Reprinted by permission of The CPA Journal.
Taxpayer representatives interested in a more efficient and possibly less costly way to resolve tax disputes should try the new optional Fast Track Mediation (FTM) program, which will be offered by the Internal Revenue Service beginning in June, 2001. The FTM process originates in Compliance (Examination/Collection) by agreement of the Taxpayer and Compliance to submit the matters in dispute to mediation. Accordingly, neither a formal unagreed report (RAR) nor a formal protest needs to be submitted. The process is very fast and has usually taken less than a month during the current pilot study.
Fast Track Mediation may be used to resolve factual issue disputes involving less than $100,000 of combined tax deficiency for valuations, transfer pricing, and unreasonable compensation and is also available for Offers in Compromise of less than $50,000. Either the Taxpayer or Compliance can initiate FTM by entering into a mediation agreement. The completed agreement is forwarded to Appeals, which will then assign a trained IRS mediator at no cost to the Taxpayer to assist the parties in reaching an agreement. The mediator does not have settlement authority and does not render a decision regarding any issue in dispute. The process is confidential and does not set a precedent for any other matter. If any issues remain unresolved, the Taxpayer will retain all the usual appeals rights. In such cases, it will be assigned to another Appeals Officer. In effect, this gives the Taxpayer another bite at the apple.
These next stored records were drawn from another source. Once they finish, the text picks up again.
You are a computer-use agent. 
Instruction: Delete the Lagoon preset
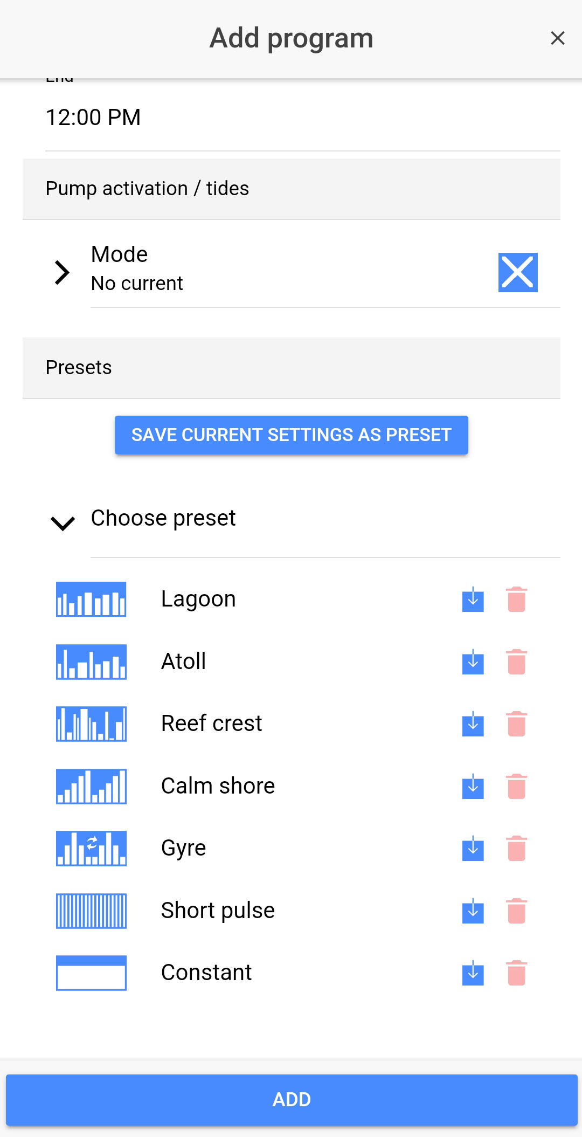coord(516,599)
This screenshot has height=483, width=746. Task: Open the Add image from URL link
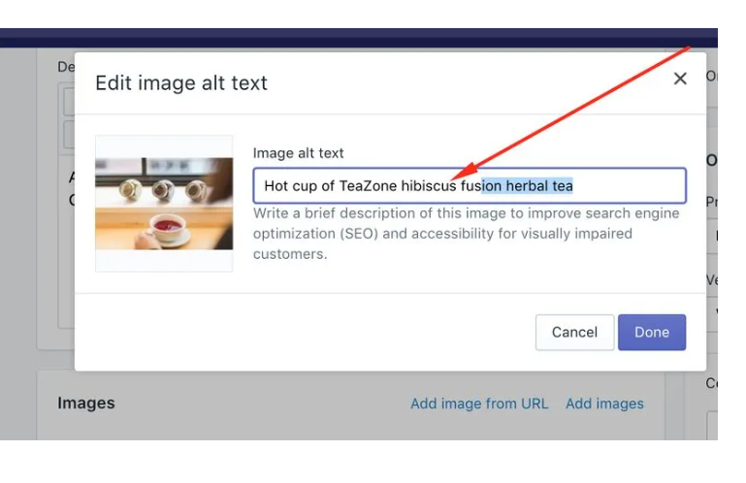tap(479, 403)
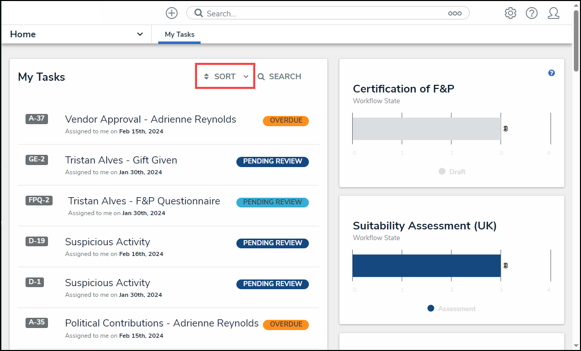Toggle the Draft legend item
581x351 pixels.
point(452,172)
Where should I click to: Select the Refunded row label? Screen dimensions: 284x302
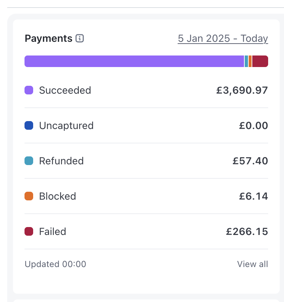click(x=61, y=161)
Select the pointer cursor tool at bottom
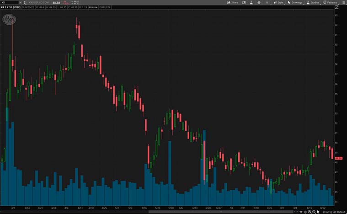Screen dimensions: 347x214 [x=319, y=212]

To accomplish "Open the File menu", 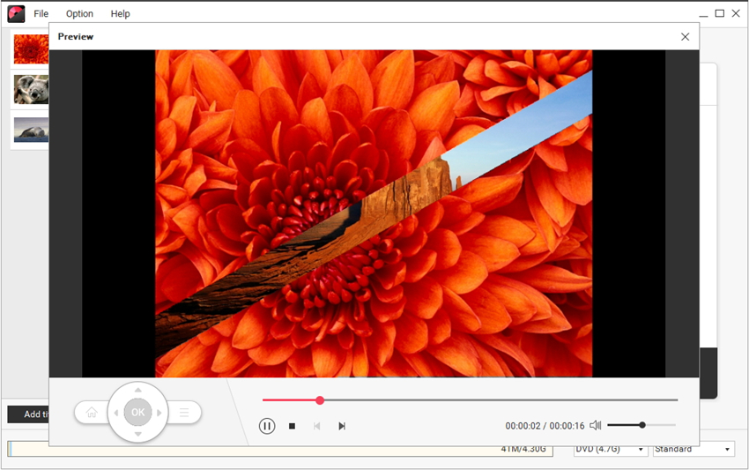I will (x=41, y=13).
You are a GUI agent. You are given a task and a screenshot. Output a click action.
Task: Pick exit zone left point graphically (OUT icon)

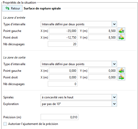pos(121,71)
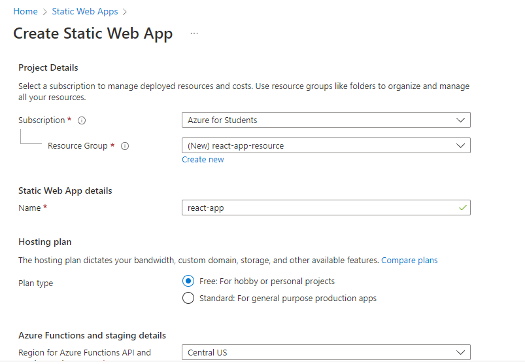The width and height of the screenshot is (525, 364).
Task: Click the Free hobby projects label
Action: (x=267, y=281)
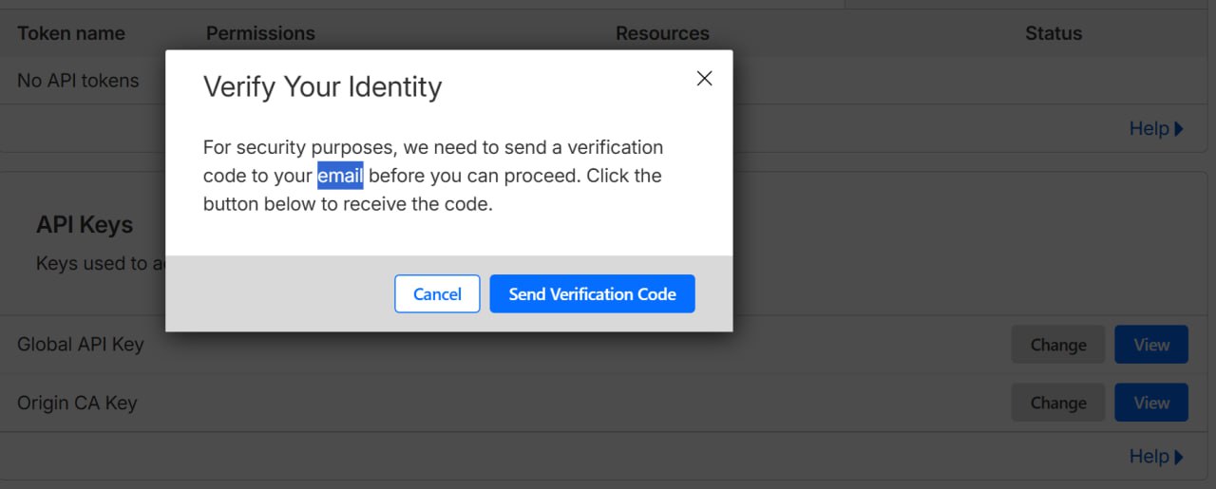Screen dimensions: 1216x489
Task: Open Help link under the API tokens table
Action: (1149, 128)
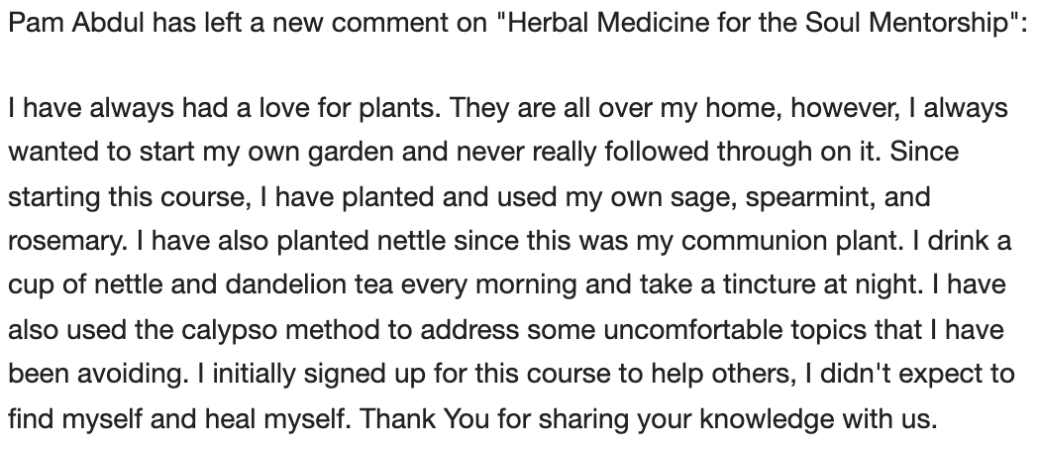Click the word "rosemary" in the comment
This screenshot has height=450, width=1038.
click(x=50, y=242)
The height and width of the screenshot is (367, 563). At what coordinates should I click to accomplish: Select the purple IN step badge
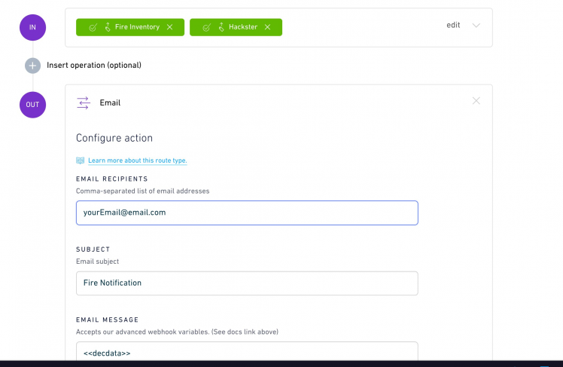(32, 28)
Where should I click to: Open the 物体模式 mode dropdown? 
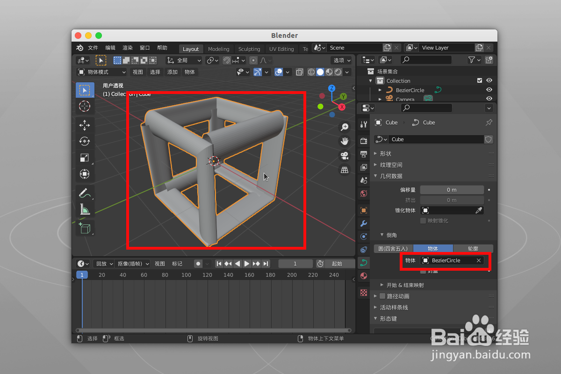pos(101,72)
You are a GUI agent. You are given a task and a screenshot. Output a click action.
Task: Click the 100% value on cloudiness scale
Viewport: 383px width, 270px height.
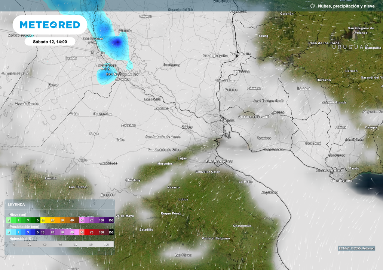106,244
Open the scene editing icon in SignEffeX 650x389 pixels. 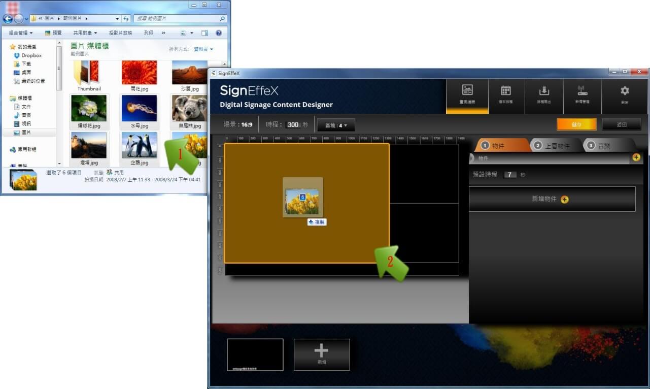pyautogui.click(x=467, y=95)
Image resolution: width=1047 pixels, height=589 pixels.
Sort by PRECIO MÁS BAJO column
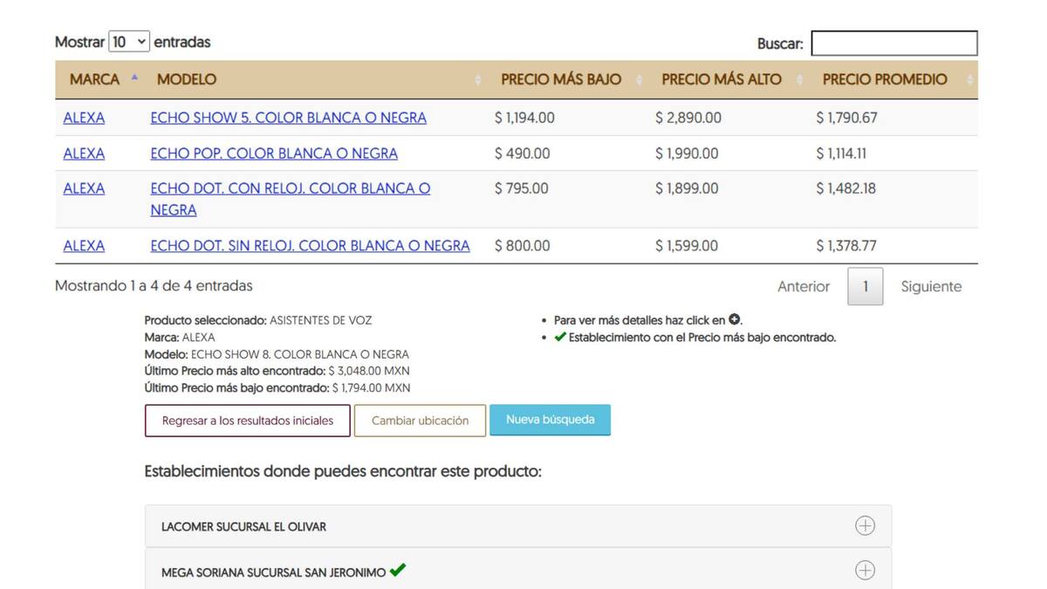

The normal commercial mediation procedures are followed prior to and during the mediation (see “A Practical Guide to Mediation for CPAs,” The CPA Journal, June, 1995). Attorneys are not necessary during the mediation. Present are the Taxpayer and/or their representative and the Compliance representative. However, absent an agreement to the contrary, the parties present must have decision-making authority.
Cost and Tax Saving
The IRS has been publicizing FTM and its other alternative dispute resolution (ADR) programs as part of its campaign to become more taxpayer friendly and to save the cost of litigation. One such program was presented on Feb. 20, 2001 by the Association of the Bar of the City of New York and the IRS. Many of the speakers implied that in order to get these programs off to a successful start and to carry out the IRS’s promise to be more taxpayer friendly, IRS representatives would generally be lenient during mediation.
The IRS also offers other opportunities to reduce the cost of tax litigation through ADR once larger cases reach Appeals. (See “New Opportunities to Reduce the Cost of Tax Litigation Through ADR,” The CPA Journal, June, 2000.) The IRS recently advertised for experts to conduct mediation training for its personnel. This indicates that the IRS expects these programs and FTM to become popular with taxpayers and their representatives.
More information about FTM is available on the IRS’ website at www.irs.gov/prod/ind_info/appeals/pub-proc.html.